About this exercise ▸ What you return should match the data below exactly, line for line.

Dataset records ▸

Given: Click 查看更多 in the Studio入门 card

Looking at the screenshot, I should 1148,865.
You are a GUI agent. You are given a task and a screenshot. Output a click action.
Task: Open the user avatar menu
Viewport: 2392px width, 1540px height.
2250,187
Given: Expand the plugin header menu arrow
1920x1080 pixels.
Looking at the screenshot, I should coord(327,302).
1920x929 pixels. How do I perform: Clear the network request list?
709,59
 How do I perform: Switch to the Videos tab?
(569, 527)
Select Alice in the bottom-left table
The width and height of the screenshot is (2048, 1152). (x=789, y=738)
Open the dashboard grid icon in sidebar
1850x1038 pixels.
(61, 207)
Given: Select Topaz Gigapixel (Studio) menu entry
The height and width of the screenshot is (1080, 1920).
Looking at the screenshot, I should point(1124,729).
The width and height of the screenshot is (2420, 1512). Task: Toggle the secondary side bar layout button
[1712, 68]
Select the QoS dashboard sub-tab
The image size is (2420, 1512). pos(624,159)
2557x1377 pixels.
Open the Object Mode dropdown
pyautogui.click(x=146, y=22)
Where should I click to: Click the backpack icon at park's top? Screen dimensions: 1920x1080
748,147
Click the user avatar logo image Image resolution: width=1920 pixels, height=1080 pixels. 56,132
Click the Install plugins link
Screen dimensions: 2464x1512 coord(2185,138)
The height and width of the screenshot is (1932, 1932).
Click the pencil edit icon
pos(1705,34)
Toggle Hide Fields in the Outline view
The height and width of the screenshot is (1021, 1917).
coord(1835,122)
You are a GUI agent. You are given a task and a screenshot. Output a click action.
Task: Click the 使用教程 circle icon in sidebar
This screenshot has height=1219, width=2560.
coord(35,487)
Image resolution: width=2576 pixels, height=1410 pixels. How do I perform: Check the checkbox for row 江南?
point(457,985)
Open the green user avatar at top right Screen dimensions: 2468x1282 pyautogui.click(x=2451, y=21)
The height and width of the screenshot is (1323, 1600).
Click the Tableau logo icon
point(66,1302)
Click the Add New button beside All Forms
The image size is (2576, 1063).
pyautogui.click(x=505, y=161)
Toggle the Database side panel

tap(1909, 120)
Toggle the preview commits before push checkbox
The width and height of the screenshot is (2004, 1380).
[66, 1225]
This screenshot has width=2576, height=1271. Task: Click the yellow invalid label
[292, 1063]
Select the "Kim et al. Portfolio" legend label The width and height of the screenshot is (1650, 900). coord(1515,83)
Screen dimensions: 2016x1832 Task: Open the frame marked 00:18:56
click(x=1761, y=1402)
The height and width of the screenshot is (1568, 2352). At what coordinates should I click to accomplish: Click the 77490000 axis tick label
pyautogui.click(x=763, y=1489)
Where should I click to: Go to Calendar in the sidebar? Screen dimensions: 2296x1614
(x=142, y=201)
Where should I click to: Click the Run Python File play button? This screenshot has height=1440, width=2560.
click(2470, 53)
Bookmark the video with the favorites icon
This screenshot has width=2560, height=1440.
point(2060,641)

Answer box ▸
Given: Click 查看更多 in the Studio入门 card

Looking at the screenshot, I should 1148,865.
You are a GUI agent. You are given a task and a screenshot. Output a click action.
Task: Open the user avatar menu
Viewport: 2392px width, 1540px height.
2250,187
Given: Expand the plugin header menu arrow
1920x1080 pixels.
Looking at the screenshot, I should coord(327,302).
1920x929 pixels. How do I perform: Clear the network request list?
709,59
 How do I perform: Switch to the Videos tab?
(569, 527)
Select Alice in the bottom-left table
The width and height of the screenshot is (2048, 1152). (x=789, y=738)
Open the dashboard grid icon in sidebar
1850x1038 pixels.
(61, 207)
Given: Select Topaz Gigapixel (Studio) menu entry
The height and width of the screenshot is (1080, 1920).
Looking at the screenshot, I should point(1124,729).
The width and height of the screenshot is (2420, 1512). Task: Toggle the secondary side bar layout button
[1712, 68]
Select the QoS dashboard sub-tab
The image size is (2420, 1512). pos(624,159)
2557x1377 pixels.
Open the Object Mode dropdown
pyautogui.click(x=146, y=22)
Where should I click to: Click the backpack icon at park's top? Screen dimensions: 1920x1080
748,147
Click the user avatar logo image Image resolution: width=1920 pixels, height=1080 pixels. 56,132
Click the Install plugins link
Screen dimensions: 2464x1512 coord(2185,138)
The height and width of the screenshot is (1932, 1932).
Click the pencil edit icon
pos(1705,34)
Toggle Hide Fields in the Outline view
The height and width of the screenshot is (1021, 1917).
coord(1835,122)
You are a GUI agent. You are given a task and a screenshot. Output a click action.
Task: Click the 使用教程 circle icon in sidebar
This screenshot has height=1219, width=2560.
coord(35,487)
Image resolution: width=2576 pixels, height=1410 pixels. How do I perform: Check the checkbox for row 江南?
point(457,985)
Open the green user avatar at top right Screen dimensions: 2468x1282 pyautogui.click(x=2451, y=21)
The height and width of the screenshot is (1323, 1600).
Click the Tableau logo icon
point(66,1302)
Click the Add New button beside All Forms
The image size is (2576, 1063).
pyautogui.click(x=505, y=161)
Toggle the Database side panel

tap(1909, 120)
Toggle the preview commits before push checkbox
The width and height of the screenshot is (2004, 1380).
[66, 1225]
This screenshot has width=2576, height=1271. Task: Click the yellow invalid label
[292, 1063]
Select the "Kim et al. Portfolio" legend label The width and height of the screenshot is (1650, 900). coord(1515,83)
Screen dimensions: 2016x1832 Task: Open the frame marked 00:18:56
click(x=1761, y=1402)
The height and width of the screenshot is (1568, 2352). At what coordinates should I click to accomplish: Click the 77490000 axis tick label
pyautogui.click(x=763, y=1489)
Where should I click to: Go to Calendar in the sidebar? Screen dimensions: 2296x1614
(x=142, y=201)
Where should I click to: Click the Run Python File play button? This screenshot has height=1440, width=2560.
click(2470, 53)
Bookmark the video with the favorites icon
This screenshot has width=2560, height=1440.
point(2060,641)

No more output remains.